Pixel coordinate grounding data:
:::::

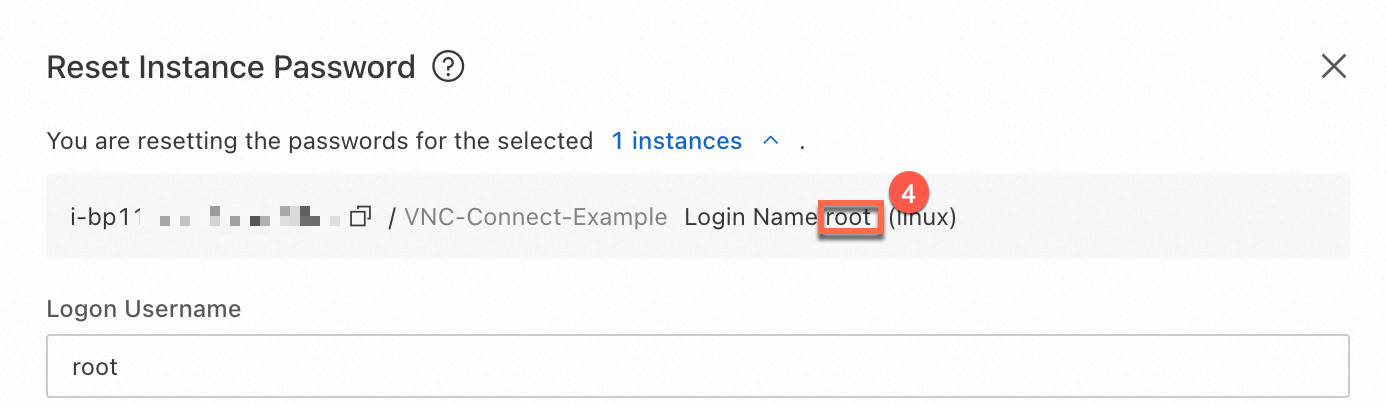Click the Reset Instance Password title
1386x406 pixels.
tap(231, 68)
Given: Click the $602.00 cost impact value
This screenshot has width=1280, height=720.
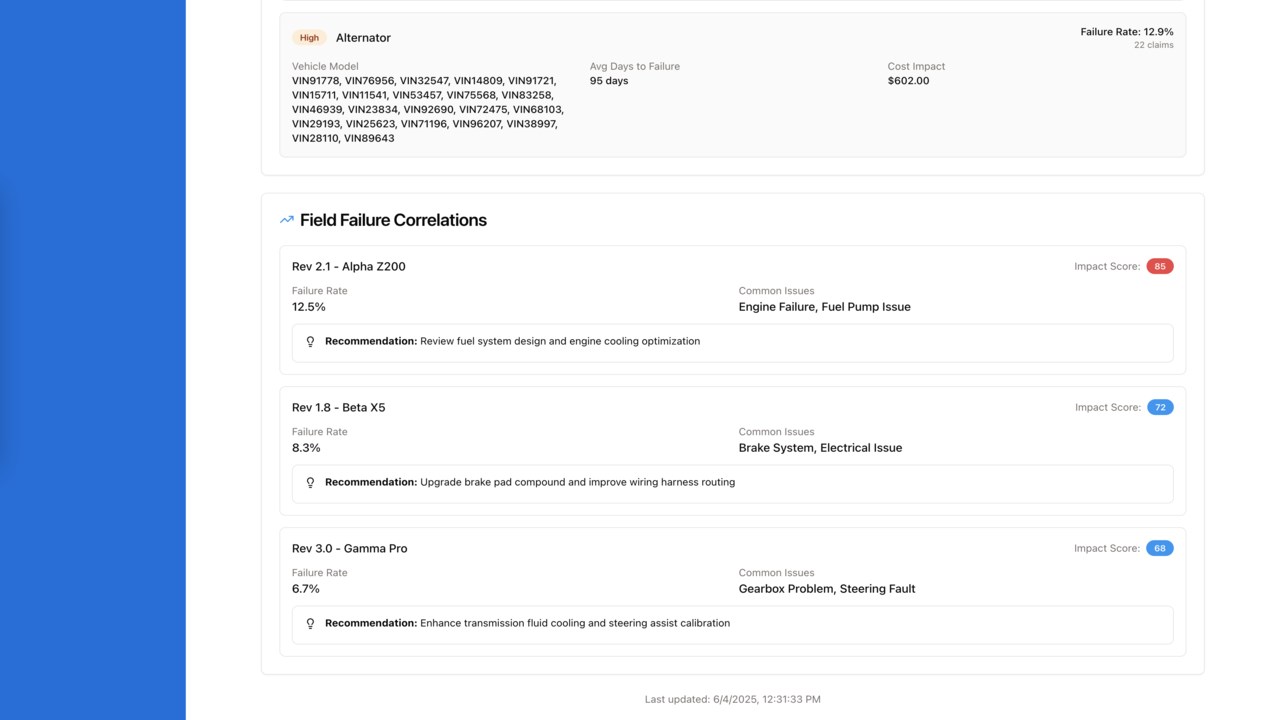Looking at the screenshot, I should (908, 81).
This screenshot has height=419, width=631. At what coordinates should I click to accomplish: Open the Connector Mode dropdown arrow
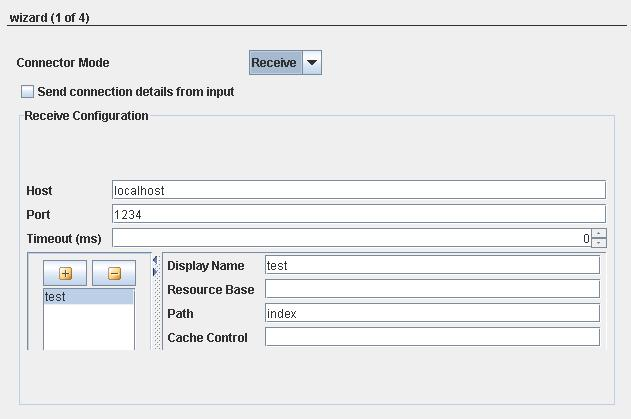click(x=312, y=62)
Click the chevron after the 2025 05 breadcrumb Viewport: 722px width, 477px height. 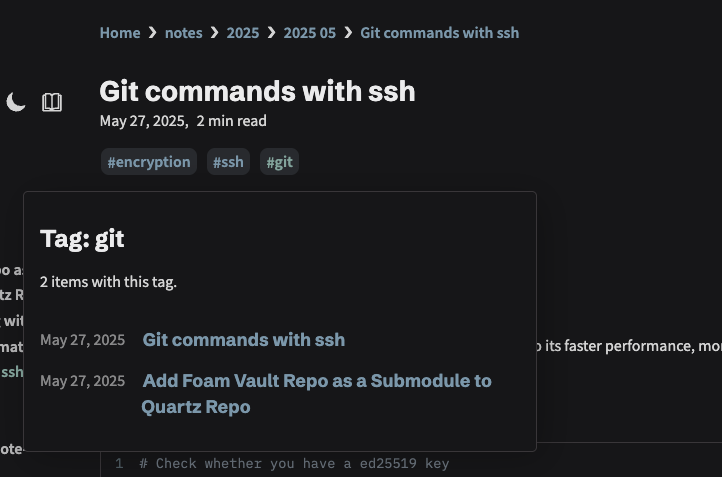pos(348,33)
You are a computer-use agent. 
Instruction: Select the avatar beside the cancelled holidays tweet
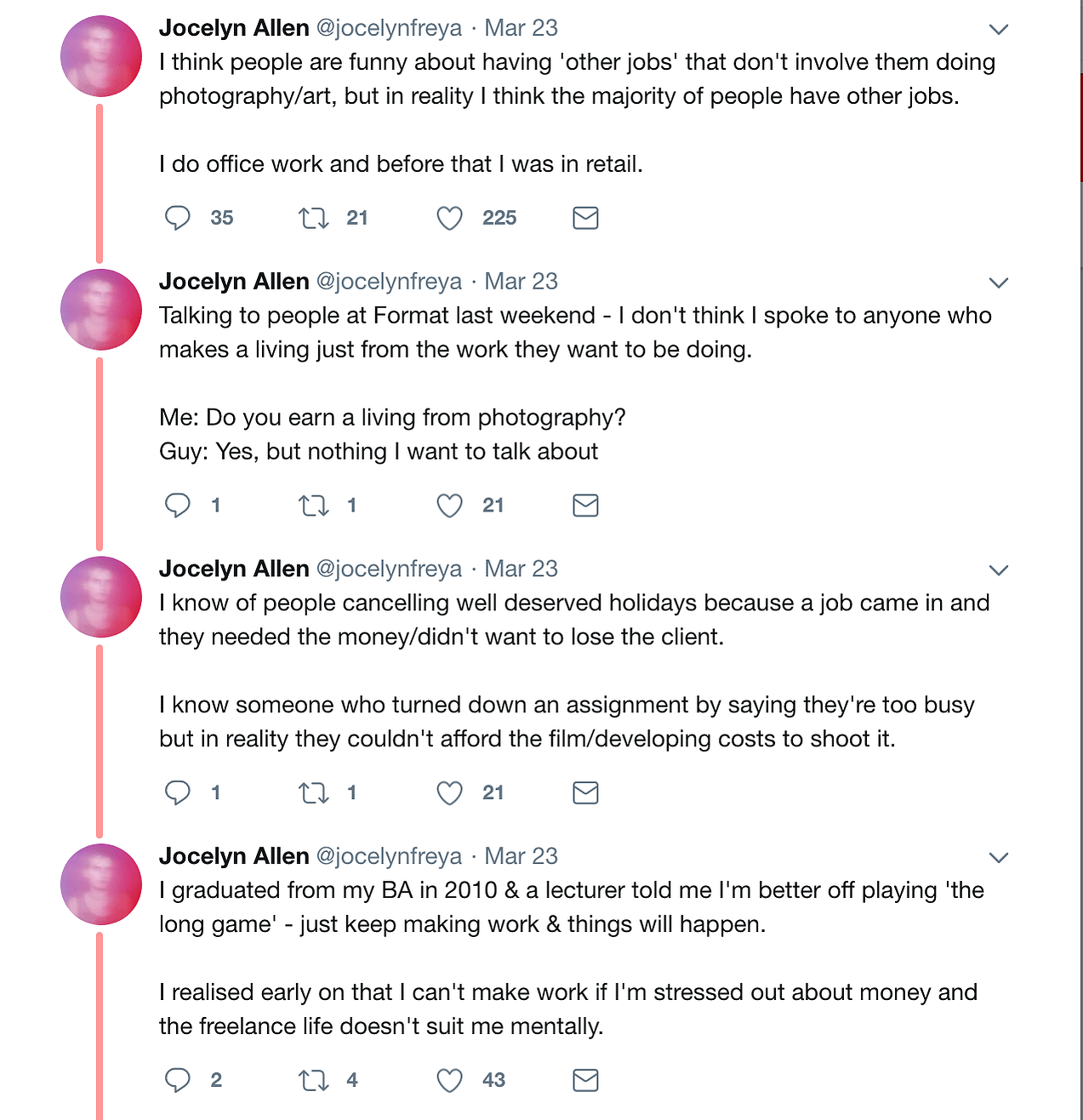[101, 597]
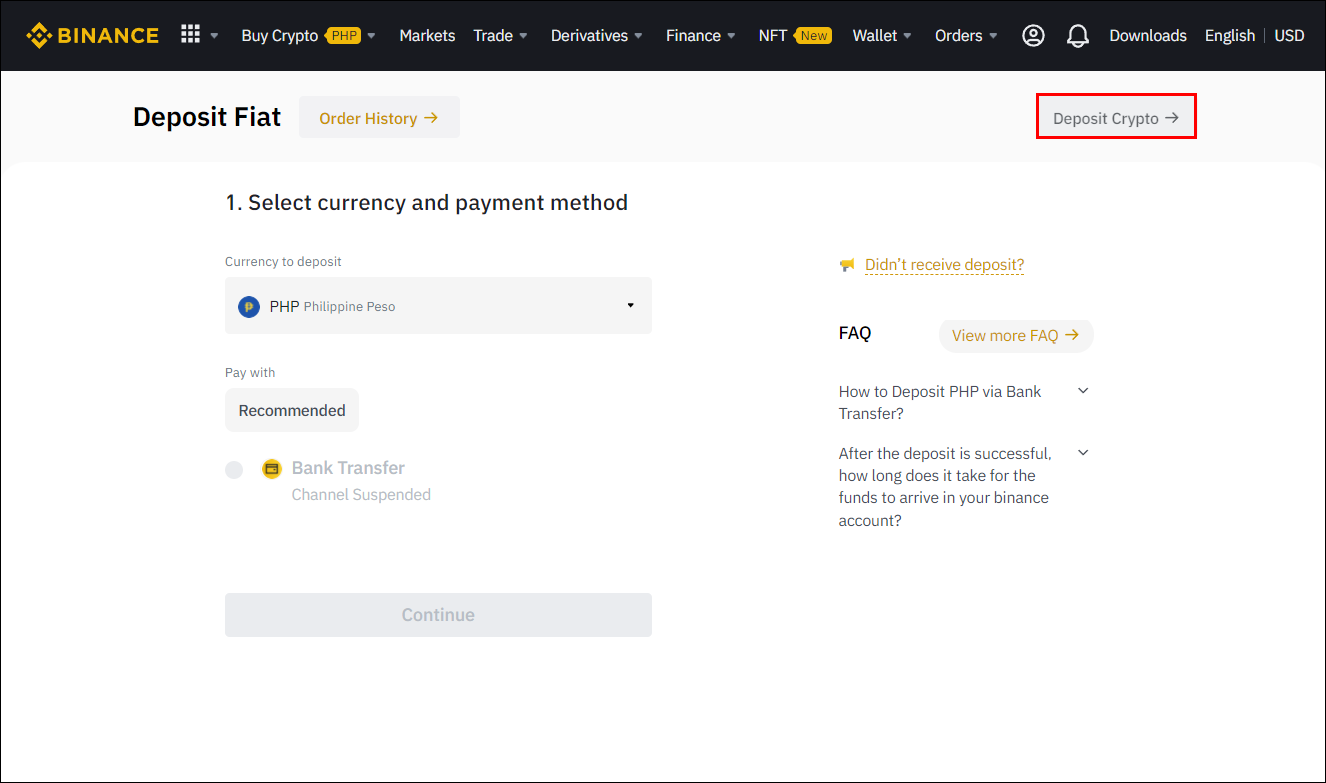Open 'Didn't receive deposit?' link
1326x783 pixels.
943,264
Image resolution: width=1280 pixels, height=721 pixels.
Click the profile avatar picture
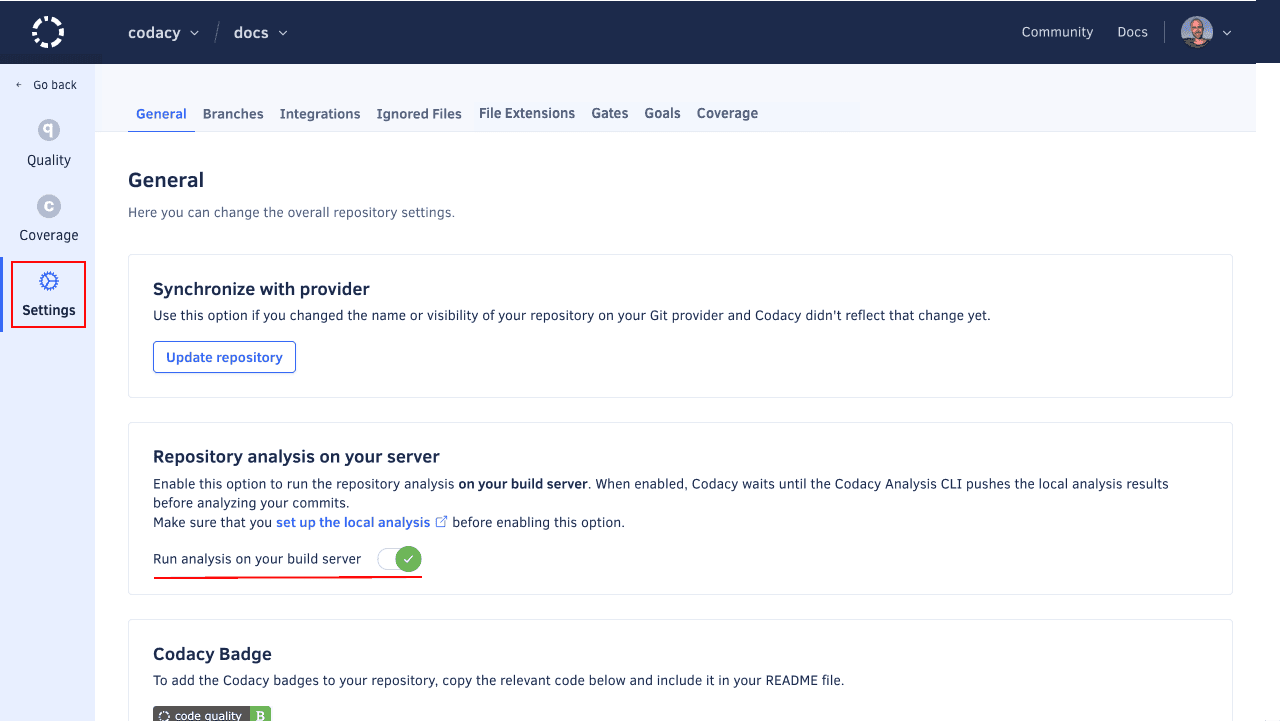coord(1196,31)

:::::

#### What needs to be done
The lines from the one that contains "Image resolution: width=1280" through the end of the data, repeated exactly and with no pictures, make up the whole answer.

#### Problem solution
Image resolution: width=1280 pixels, height=721 pixels.
Click the profile avatar picture
coord(1196,31)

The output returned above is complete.